The House that Harry and Shigeko Built
My father, mother and 2 older sisters, American Citizens, were incarcerated in 1942 in the concentration camps in the United States of America during WWII . They had to leave land and all belongings except for what they could stuff into an issued duffel bag.They were sent to desolate, remote camps, enduring inclement weather and subjected to little privacy and an American diet in Rohrer, Arkansas, Crystal City Texas and then Tule Lake, CA. They were released in 1946 on the East Coast with $20 and expected to find their way back to Concord and Stockton, CA, respectively. After working at Bird's Eye Foods in New Jersey, they were able to get back to Concord where my father started landscaping.
My parents first rented and shared housing with 3 men and then moved to Walnut Creek still renting. One of his landscaping clients was Mrs. Bernice Ellis who helped with a loan to buy the property near the Park Hotel on the East End of Mt. Diablo Blvd. By 1950 Harry and Shigeko had 4 daughters and started Harry's Nursery working 7 days a week and long hours. We were basically the only family of color in town. My older sisters faced some discriminatory remarks at school but we had to be model kids and students since everyone recognized us as "Harry's daughter". The house was a square military plan, 800 square feet and housed 6 of us with one bathroom and 3 small bedrooms.
In 1954 due to the stress of the long hours and raising 4 children, my dad came down with acute bronchitis which put him in a sanitorium for 6 months leaving my mother to run the nursery and to raise the kids. Mr. Jack Marchant and Mr. Russell Bruzzone visited my father when he came back home, bedridden, and told him he did not have to worry and that they would ensure he would not lose the nursery. He was forever grateful to hear that.
My father then bought 9 acres in Oakley, CA to start a wholesale nursery. Twice the employees didn't show up so the stock died and he couldn't be in two places at once. He was trying to run the nursery too, that was doing well so he ended up letting that business die.
In 1960, our family was able to move up the hill to a new home built by Johnson Clark.
The Lafayette nursery property has been in the family for 71 years. My parents were well respected in the community and were the first Chamber of Commerce members. The four of us girls went to Lafayette and Springhill Elementary, M. H. Stanley and Acalanes High and all of us graduated from college and have been productive members of our communities.
Having gone all the way through Lafayette schools, I met my husband at M. H. Stanley when we were 12. Patrick Eames's family moved to Lafayette in 1950 as well. When I went off to college I rented with roommates. After graduation I still rented with a roommate to save money and got a job with the State of California for 13 1/2 years. I was then able to buy a house in Carmichael, CA with a small loan from my parents.

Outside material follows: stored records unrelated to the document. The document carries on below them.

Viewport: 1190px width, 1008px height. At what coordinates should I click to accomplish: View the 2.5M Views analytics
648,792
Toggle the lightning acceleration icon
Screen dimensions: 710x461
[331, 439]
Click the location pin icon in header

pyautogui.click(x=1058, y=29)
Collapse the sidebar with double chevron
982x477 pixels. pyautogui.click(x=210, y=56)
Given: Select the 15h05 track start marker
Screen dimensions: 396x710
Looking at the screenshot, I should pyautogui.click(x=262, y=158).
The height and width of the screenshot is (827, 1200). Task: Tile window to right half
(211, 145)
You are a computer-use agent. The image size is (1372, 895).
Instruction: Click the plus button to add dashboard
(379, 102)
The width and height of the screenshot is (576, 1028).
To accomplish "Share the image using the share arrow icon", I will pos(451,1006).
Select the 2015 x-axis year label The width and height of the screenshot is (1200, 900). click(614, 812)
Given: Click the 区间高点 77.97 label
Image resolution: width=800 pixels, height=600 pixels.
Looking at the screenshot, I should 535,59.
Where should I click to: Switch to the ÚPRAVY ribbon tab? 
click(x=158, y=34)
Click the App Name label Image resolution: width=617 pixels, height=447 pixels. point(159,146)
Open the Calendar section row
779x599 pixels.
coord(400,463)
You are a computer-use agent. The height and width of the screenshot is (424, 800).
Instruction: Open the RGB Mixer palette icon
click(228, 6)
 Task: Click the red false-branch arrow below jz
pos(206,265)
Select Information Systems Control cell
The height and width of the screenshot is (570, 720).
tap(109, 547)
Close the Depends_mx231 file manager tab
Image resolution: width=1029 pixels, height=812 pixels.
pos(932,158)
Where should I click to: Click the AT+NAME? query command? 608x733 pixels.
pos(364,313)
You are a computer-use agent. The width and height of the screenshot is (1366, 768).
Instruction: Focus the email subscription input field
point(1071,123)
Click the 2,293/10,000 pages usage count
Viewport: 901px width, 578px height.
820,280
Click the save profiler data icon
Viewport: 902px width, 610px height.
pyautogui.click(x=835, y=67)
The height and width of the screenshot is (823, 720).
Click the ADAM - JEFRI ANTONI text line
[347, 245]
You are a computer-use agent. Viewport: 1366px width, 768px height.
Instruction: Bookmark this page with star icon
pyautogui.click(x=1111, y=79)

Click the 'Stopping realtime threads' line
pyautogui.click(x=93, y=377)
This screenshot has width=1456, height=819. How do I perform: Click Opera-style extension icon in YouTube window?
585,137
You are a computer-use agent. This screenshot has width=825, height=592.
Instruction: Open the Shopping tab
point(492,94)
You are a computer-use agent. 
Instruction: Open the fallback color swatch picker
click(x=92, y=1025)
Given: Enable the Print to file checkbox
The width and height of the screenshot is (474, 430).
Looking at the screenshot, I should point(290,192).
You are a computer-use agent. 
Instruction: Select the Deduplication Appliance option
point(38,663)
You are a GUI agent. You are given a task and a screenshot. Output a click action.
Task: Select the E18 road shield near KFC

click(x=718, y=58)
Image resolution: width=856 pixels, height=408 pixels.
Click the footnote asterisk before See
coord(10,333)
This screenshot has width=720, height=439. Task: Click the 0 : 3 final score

Patrick opened his own ACE Hardware store in Richmond, CA with his older brother. He lived at home until he married and rented apartments with his first wife. After the store was doing better and after long hours and working 7 days a week he bought a house in Hercules, CA. After his divorce, we got married in 1986 and moved to Moraga where we have raised 2 kids over the last 35 years.
I did not assume I could buy a home where I grew up. I am fortunate I live in Moraga and inherited property in Lafayette, but it was not by wishing it. Immigrants come to this country for the American Dream, but they start out living together and working hard. They are not assuming that they can buy a home in any neighborhood they want to. It is not a right, but the opportunity is there for anyone who wants to sacrifice and work hard.